Generative Image Compression by Estimating Gradients of the Rate-variable Feature Distribution
Minghao Han, Weiyi You, Jinhua Zhang, Leheng Zhang, Ce Zhu, Shuhang Gu
TL;DR
This paper tackles the limitation of conventional learned image compression (LIC) in producing overly smooth reconstructions by integrating diffusion modeling into a rate-variable generative compression framework. It reinterprets the forward compression as a rate-dependent diffusion process governed by an entropy model and trains a reverse neural network to reconstruct from compressed latents with a small number of steps, using an SDE-based stochastic sampler and a designed randomness schedule. The key contributions are: (1) a novel forward-backward diffusion formulation for rate-variable compression, (2) a rate-variable entropy model and a reverse U-Net trained with a single loss in latent space, and (3) extensive experiments showing superior perceptual metrics (LPIPS, FID, KID, CLIPIQA) and competitive rate-distortion performance across DIV2K, Kodak, and CLIC2020. This approach enables smooth rate adjustment and high-fidelity, photo-realistic reconstructions with practical decoding latency, advancing diffusion-based generative compression for real-world deployment.
Abstract
While learned image compression (LIC) focuses on efficient data transmission, generative image compression (GIC) extends this framework by integrating generative modeling to produce photo-realistic reconstructed images.

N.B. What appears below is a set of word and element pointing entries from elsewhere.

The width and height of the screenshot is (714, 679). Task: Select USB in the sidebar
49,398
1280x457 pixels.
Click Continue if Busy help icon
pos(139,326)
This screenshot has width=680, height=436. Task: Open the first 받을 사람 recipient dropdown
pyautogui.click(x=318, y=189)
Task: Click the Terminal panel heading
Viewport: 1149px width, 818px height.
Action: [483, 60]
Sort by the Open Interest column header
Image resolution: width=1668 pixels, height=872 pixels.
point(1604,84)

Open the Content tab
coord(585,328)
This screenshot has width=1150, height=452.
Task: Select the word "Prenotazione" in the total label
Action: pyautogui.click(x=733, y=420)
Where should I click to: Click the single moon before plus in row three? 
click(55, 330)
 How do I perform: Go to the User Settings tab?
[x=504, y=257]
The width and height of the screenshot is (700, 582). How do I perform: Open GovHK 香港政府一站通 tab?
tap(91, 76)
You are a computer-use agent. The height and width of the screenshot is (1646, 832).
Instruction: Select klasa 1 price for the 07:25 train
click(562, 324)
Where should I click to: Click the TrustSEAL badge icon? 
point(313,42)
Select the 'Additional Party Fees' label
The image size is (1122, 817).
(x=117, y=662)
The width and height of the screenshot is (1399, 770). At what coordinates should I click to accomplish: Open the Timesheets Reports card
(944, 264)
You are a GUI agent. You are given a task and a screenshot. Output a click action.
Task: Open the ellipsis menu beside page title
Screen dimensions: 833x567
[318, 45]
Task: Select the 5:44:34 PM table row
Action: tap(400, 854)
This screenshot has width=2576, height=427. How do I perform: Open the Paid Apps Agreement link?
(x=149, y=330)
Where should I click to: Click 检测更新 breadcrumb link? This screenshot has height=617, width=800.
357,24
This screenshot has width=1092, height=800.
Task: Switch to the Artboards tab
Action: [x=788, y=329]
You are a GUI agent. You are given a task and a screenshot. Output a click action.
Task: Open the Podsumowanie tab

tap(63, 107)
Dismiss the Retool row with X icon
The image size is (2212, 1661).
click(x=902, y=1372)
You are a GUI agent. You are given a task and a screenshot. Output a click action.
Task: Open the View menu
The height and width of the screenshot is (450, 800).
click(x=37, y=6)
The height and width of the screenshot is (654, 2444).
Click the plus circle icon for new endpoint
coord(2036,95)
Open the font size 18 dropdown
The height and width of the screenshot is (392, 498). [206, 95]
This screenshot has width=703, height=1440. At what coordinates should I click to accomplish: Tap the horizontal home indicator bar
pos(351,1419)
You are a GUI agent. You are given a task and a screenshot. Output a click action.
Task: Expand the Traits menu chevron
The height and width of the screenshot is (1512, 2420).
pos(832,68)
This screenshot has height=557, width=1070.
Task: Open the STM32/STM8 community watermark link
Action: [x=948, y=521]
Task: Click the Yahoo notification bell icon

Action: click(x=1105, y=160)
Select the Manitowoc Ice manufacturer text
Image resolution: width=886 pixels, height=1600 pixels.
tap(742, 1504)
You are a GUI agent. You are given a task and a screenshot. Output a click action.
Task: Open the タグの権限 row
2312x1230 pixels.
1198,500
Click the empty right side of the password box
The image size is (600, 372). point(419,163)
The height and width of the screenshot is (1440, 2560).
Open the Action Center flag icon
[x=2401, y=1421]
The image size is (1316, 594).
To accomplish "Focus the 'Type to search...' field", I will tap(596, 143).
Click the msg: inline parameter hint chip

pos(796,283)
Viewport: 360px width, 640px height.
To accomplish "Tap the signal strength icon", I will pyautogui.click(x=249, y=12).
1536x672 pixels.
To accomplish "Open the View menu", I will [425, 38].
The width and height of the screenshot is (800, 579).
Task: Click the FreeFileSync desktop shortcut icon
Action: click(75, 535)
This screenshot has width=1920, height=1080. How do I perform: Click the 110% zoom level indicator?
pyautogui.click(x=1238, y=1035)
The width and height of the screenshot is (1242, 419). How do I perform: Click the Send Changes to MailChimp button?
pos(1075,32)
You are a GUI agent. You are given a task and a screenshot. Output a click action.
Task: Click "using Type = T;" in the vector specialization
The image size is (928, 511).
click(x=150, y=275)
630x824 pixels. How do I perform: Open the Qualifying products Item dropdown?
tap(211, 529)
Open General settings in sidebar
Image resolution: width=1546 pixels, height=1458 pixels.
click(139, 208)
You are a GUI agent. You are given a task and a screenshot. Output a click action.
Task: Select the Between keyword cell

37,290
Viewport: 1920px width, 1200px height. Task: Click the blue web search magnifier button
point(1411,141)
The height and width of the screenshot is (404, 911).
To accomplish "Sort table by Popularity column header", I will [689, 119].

In this paper, we propose a novel diffusion-based generative modeling framework tailored for generative image compression. Unlike prior diffusion-based approaches that indirectly exploit diffusion modeling, we reinterpret the compression process itself as a forward diffusion path governed by stochastic differential equations (SDEs). A reverse neural network is trained to reconstruct images by reversing the compression process directly, without requiring Gaussian noise initialization. This approach achieves smooth rate adjustment and photo-realistic reconstructions with only a minimal number of sampling steps. Extensive experiments on benchmark datasets demonstrate that our method outperforms existing generative image compression approaches across a range of metrics, including perceptual distortion, statistical fidelity, and no-reference quality assessments.